Several budget estimates have gone haywire with printing mistakes and miscalculations and Treasury officials were being pressurised to review the whole budget and make necessary corrections and amendments.
Minister of Plantation Industries Mahinda Samarasinghe himself admitted some erroneous data and records when discussing his Ministry vote in parliament this week while giving an assurance that it will be amended and published in newspapers.
Officials of the national budget department had to prepare the 2015 budget hurriedly as its presentation in parliament had been advanced by one month ahead of the normally scheduled date. Eight budget proposals have promised massive unbelievable subsidies for families on income support, salary increments and motor cycles to state workers, fertilizer subsidies and many other concessions.
According to the Finance Ministry budget progress report, out of 112 proposals made in (last year’s presented) 2014 budget, only 32 have been fully implemented so far. 80 proposals are in various stages of implementation.

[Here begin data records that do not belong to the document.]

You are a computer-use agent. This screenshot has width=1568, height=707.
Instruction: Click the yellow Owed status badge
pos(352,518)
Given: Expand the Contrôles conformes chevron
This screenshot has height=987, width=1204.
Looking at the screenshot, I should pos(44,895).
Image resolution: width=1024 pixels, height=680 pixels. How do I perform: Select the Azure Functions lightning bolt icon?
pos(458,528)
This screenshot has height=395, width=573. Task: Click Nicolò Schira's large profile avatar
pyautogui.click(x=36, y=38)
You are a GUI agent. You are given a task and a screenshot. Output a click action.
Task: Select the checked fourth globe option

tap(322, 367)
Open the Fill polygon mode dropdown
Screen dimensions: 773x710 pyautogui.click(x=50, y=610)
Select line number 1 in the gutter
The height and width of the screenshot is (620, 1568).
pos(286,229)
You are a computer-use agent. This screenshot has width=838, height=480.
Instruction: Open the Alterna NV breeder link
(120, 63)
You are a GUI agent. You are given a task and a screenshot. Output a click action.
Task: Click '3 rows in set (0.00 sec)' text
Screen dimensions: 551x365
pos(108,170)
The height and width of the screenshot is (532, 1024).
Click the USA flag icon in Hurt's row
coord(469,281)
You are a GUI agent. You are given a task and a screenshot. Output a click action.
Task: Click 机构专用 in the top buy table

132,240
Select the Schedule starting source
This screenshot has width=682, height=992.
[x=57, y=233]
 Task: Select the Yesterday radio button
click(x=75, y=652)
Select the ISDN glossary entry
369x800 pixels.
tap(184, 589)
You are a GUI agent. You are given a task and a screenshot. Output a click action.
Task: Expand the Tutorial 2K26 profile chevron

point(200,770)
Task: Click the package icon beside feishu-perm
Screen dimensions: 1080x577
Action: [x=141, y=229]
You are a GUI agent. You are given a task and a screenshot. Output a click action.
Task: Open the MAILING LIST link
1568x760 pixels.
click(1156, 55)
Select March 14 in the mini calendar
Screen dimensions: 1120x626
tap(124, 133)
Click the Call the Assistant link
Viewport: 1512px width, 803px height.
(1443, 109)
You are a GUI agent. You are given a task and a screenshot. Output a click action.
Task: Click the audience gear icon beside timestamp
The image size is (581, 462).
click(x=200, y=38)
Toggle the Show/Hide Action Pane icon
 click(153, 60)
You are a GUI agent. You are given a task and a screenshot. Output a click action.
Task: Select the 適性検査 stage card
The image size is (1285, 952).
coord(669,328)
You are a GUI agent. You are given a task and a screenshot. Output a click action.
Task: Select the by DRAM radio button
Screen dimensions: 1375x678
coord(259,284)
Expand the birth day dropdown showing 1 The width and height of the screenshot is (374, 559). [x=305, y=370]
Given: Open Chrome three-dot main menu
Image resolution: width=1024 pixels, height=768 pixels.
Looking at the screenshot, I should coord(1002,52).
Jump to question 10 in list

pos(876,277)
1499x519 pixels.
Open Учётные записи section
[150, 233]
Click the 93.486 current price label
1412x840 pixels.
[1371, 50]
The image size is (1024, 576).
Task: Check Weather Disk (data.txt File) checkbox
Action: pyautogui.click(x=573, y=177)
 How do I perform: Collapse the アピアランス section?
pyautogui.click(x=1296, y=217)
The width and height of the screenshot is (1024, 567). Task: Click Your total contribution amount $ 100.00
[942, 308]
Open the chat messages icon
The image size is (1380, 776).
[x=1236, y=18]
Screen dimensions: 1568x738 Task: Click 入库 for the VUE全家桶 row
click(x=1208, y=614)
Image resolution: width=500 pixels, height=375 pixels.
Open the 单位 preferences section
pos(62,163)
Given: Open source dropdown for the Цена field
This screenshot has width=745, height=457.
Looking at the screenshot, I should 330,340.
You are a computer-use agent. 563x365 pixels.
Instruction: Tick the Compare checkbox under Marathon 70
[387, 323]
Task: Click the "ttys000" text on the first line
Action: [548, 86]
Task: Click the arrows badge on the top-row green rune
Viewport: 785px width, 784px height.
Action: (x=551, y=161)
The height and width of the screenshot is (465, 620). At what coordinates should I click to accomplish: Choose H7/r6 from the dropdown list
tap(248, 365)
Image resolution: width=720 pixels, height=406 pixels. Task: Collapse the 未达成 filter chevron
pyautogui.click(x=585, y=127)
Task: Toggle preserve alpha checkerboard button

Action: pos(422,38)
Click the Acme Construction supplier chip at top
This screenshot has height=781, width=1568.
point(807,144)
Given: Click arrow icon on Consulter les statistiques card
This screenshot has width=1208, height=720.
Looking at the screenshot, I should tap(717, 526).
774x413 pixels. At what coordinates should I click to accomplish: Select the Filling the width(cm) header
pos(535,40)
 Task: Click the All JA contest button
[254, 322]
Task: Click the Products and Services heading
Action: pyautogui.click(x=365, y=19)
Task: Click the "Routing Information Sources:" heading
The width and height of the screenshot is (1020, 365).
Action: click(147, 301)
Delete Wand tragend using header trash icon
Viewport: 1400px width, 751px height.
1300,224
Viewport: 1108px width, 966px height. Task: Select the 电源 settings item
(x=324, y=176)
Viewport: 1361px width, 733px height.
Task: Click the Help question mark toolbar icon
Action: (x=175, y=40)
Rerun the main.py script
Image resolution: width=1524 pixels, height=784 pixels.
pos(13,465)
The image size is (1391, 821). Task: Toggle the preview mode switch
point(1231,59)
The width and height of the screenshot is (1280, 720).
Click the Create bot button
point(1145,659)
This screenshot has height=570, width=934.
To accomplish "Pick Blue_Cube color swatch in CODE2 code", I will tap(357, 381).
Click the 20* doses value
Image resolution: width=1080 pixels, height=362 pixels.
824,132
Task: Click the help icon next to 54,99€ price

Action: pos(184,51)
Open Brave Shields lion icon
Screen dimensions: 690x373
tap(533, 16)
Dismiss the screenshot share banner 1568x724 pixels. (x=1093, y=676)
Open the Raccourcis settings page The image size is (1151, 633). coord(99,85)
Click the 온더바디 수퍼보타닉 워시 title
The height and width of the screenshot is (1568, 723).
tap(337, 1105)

These 80 proposals should be carried forward for next year along with 77 new proposals made in 2015 budget, a senior government official said, adding that allocating money for it will become a herculean task.
An economic expert who wished to remain anonymous told the Business Times that the country will have to face economic hardships as a result of home grown economic policies, heavy spending on handouts and Central Bank’s minting and printing money next year.
The national balance sheet has been undermined with the amendment made to 2015 budget by increasing expenditure to Rs. 2.168 trillion from the estimate of Rs. 1.812 trillion, up by Rs 356 billion. But according Table V in the summary of the budget the total estimated expenditure was 2.21 trillion.
Prime Minister D.M. Jayaratne presented this amendment in a supplementary estimate in parliament in less than two weeks after the budget had been presented in parliament.
No one knows the exact estimated expenditure as there were three different figures in Finance Ministry records and data.